任务要求: 把下面这篇讲 Ironic 状态系统的文章从头到尾一字不改地照录一遍。

阅读文本:
——————————

Ironic 的状态系统和生命周期管理

111 阅读5分钟

Ironic 状态系统概述

Ironic 使用有限状态机(FSM)来管理裸机节点的生命周期。每个节点都有两个主要状态:

  • 供应状态(Provision State):节点的主要生命周期状态
  • 电源状态(Power State):节点的电源状态

供应状态(Provision States)详解

1. 基础状态

ENROLL(注册状态)

描述:节点刚被创建,基本信息已录入但未验证
特点:
- 初始状态,节点刚加入 Ironic 时的状态
- 驱动信息可能不完整或未验证
- 不能直接部署,需要先验证配置

操作示例:
openstack baremetal node create --driver ipmi --name node-01
# 节点创建后处于 ENROLL 状态

MANAGEABLE(可管理状态)

描述:节点配置已验证,可以进行管理操作
特点:
- 驱动程序可以与节点通信
- 可以执行清理、检查等操作
- 仍不能用于部署实例

状态转换:
ENROLL → MANAGEABLE (通过 manage 操作)

操作示例:
openstack baremetal node manage node-01

AVAILABLE(可用状态)

描述:节点已就绪,可以用于部署实例
特点:
- 节点已通过所有验证
- 可以被 Nova 调度器选择用于部署
- 这是正常可用节点的状态

状态转换:
MANAGEABLE → AVAILABLE (通过 provide 操作)

——————————

摘录材料:
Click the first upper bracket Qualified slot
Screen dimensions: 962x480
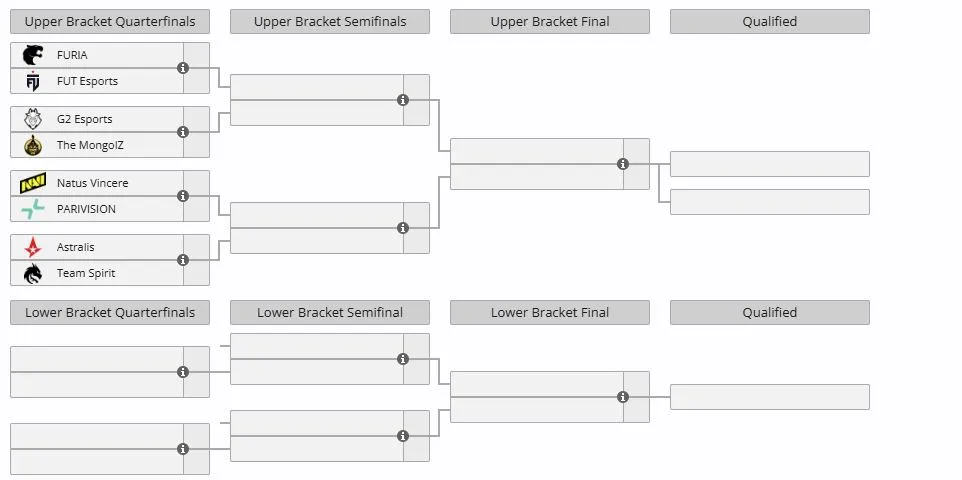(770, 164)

——————————

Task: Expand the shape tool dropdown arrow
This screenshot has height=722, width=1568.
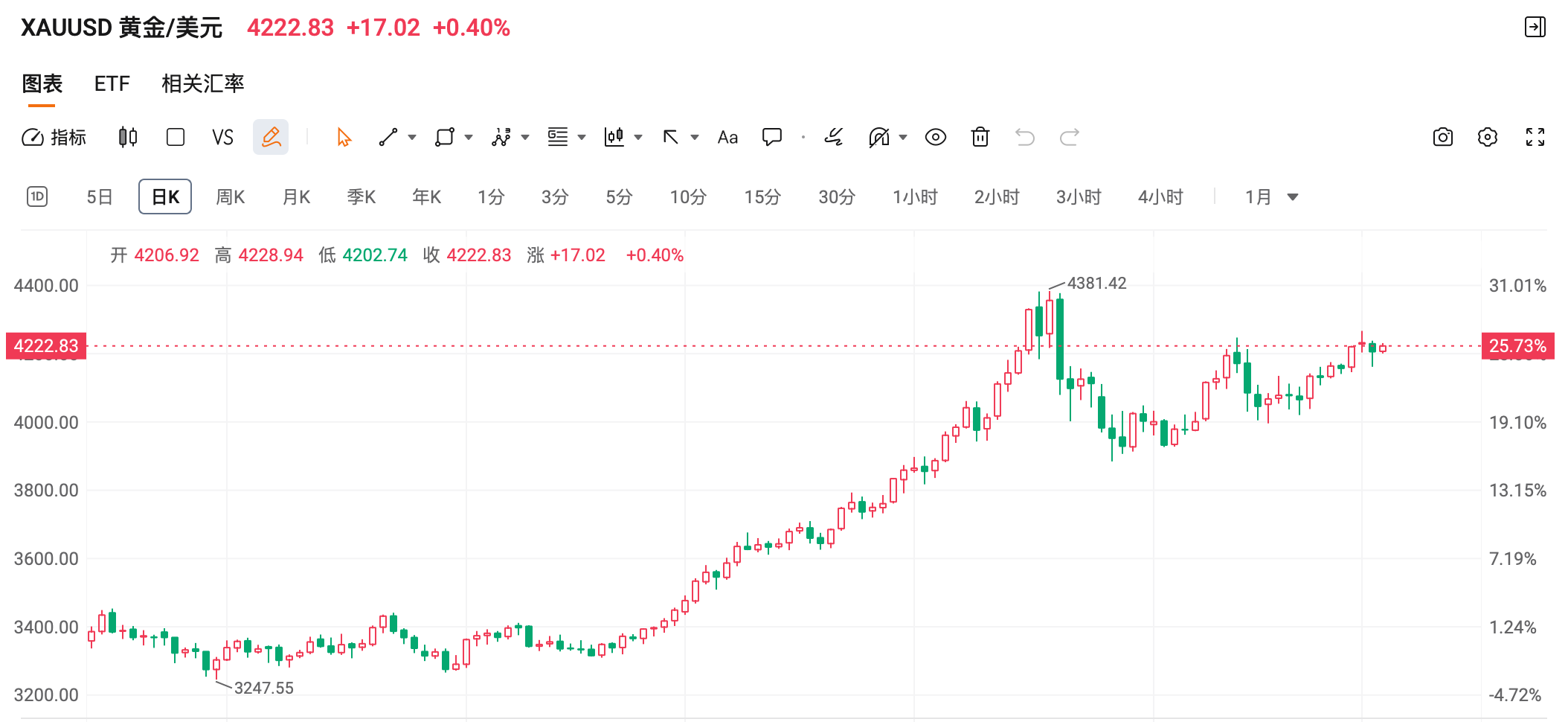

——————————

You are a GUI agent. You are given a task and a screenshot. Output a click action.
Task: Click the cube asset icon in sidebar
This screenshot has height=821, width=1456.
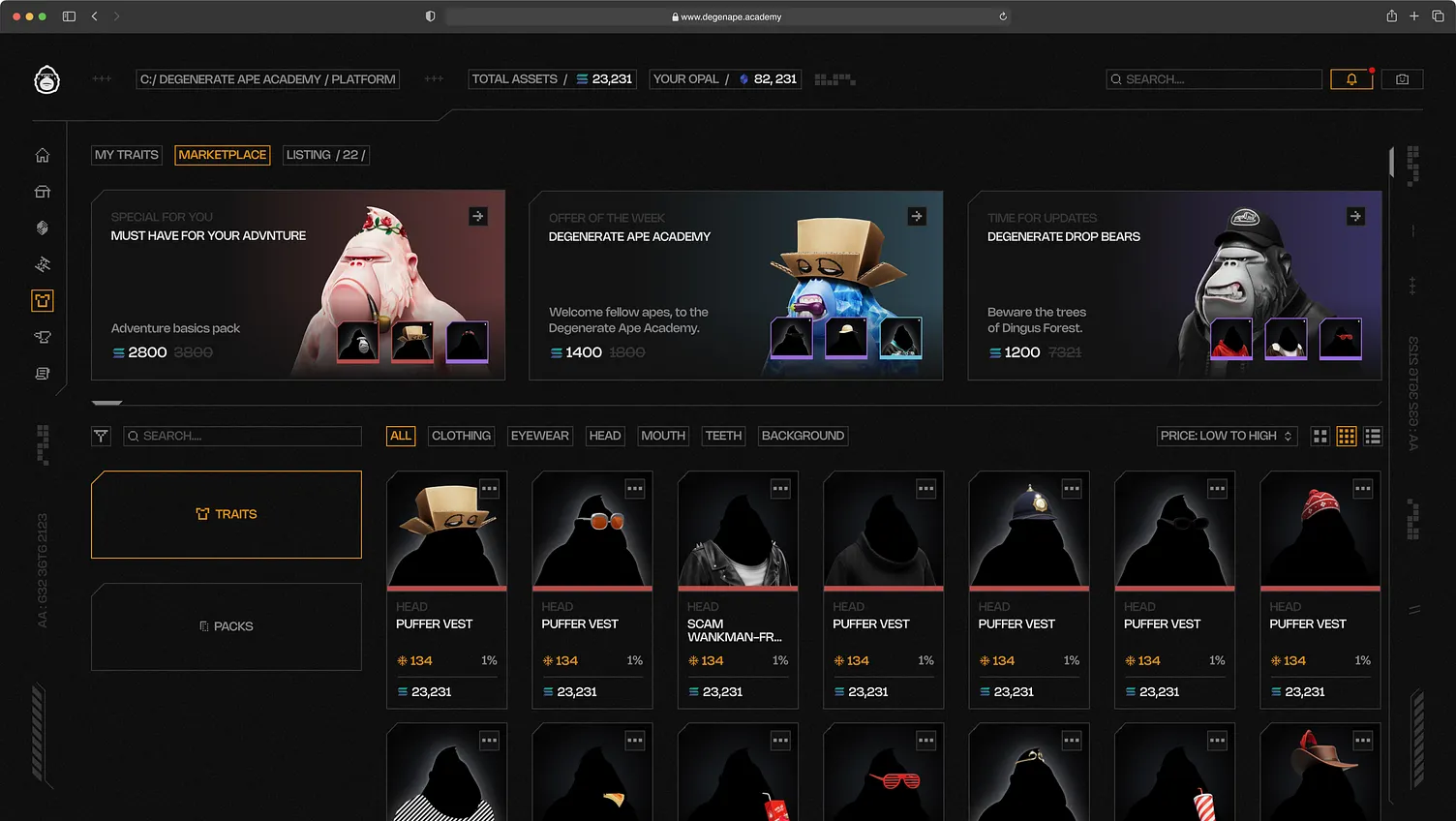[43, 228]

——————————

书面作答:
Ironic 的状态系统和生命周期管理

111 阅读5分钟

Ironic 状态系统概述

Ironic 使用有限状态机(FSM)来管理裸机节点的生命周期。每个节点都有两个主要状态:

  • 供应状态(Provision State):节点的主要生命周期状态
  • 电源状态(Power State):节点的电源状态

供应状态(Provision States)详解

1. 基础状态

ENROLL(注册状态)

描述:节点刚被创建,基本信息已录入但未验证
特点:
- 初始状态,节点刚加入 Ironic 时的状态
- 驱动信息可能不完整或未验证
- 不能直接部署,需要先验证配置

操作示例:
openstack baremetal node create --driver ipmi --name node-01
# 节点创建后处于 ENROLL 状态

MANAGEABLE(可管理状态)

描述:节点配置已验证,可以进行管理操作
特点:
- 驱动程序可以与节点通信
- 可以执行清理、检查等操作
- 仍不能用于部署实例

状态转换:
ENROLL → MANAGEABLE (通过 manage 操作)

操作示例:
openstack baremetal node manage node-01

AVAILABLE(可用状态)

描述:节点已就绪,可以用于部署实例
特点:
- 节点已通过所有验证
- 可以被 Nova 调度器选择用于部署
- 这是正常可用节点的状态

状态转换:
MANAGEABLE → AVAILABLE (通过 provide 操作)